> [RECORD EXTRACTS]
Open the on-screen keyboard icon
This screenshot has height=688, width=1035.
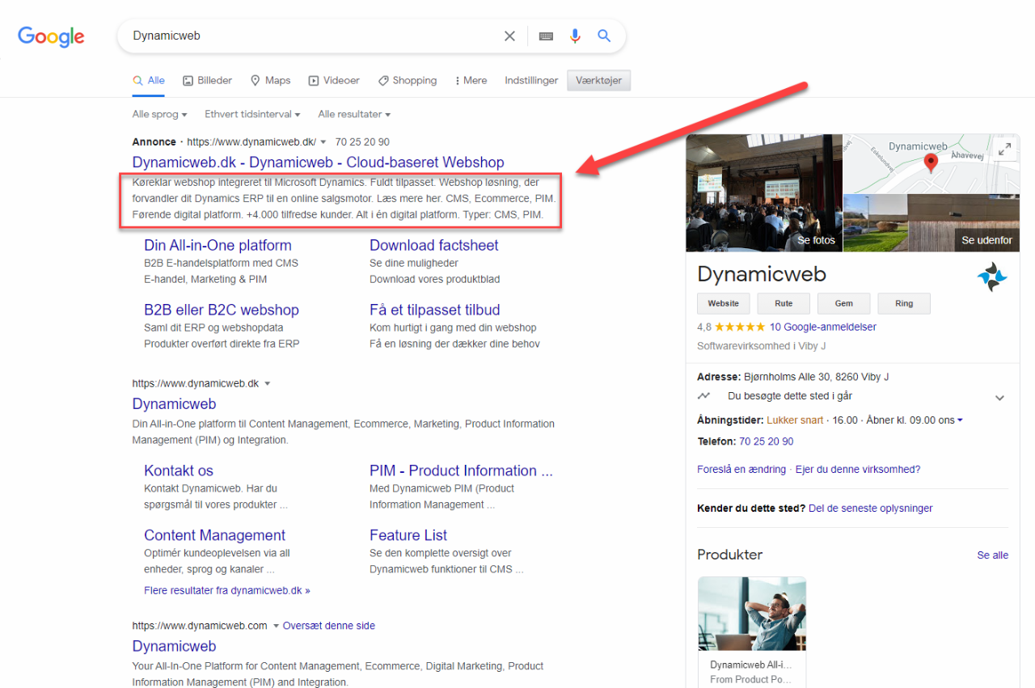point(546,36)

==

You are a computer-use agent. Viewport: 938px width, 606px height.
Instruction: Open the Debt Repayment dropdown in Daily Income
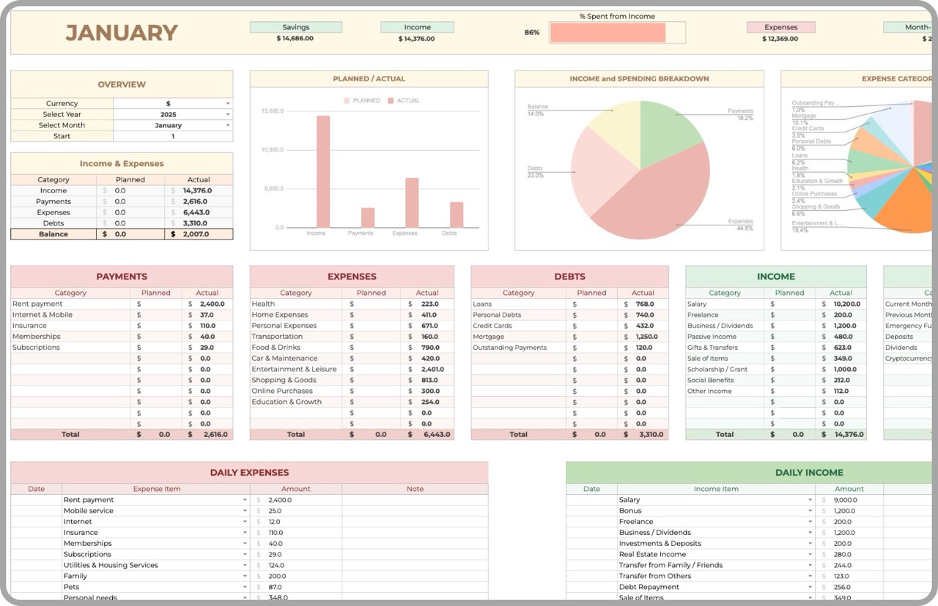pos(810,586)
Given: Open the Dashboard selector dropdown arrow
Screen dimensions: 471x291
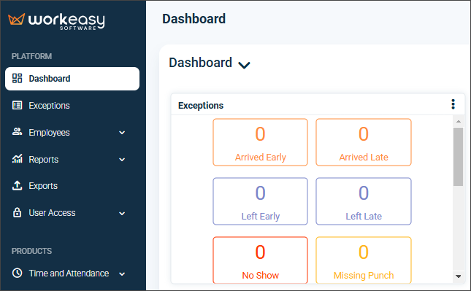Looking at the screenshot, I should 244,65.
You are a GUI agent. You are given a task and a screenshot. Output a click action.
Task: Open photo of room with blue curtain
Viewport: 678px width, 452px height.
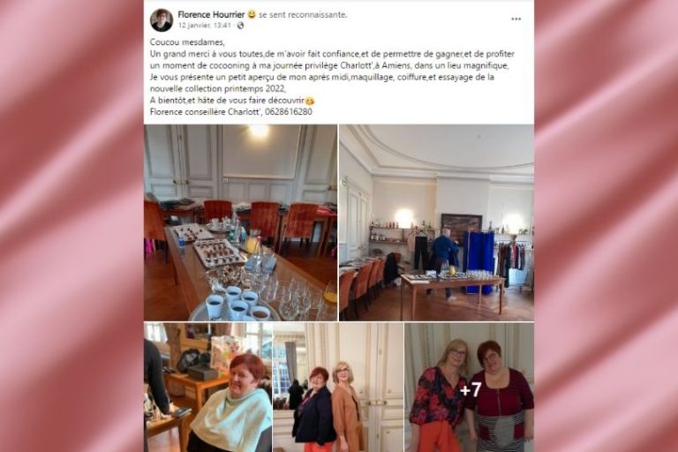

> [TASK DIRECTIONS] Please turn the data starting at the line containing "Open the on-screen keyboard icon" and ending at the line containing "point(546,36)" into a JSON list of strings, one string per line, with blank lines and pictures left out.

> [FULL SOLUTION]
[
  "Open the on-screen keyboard icon",
  "This screenshot has height=688, width=1035.",
  "point(546,36)"
]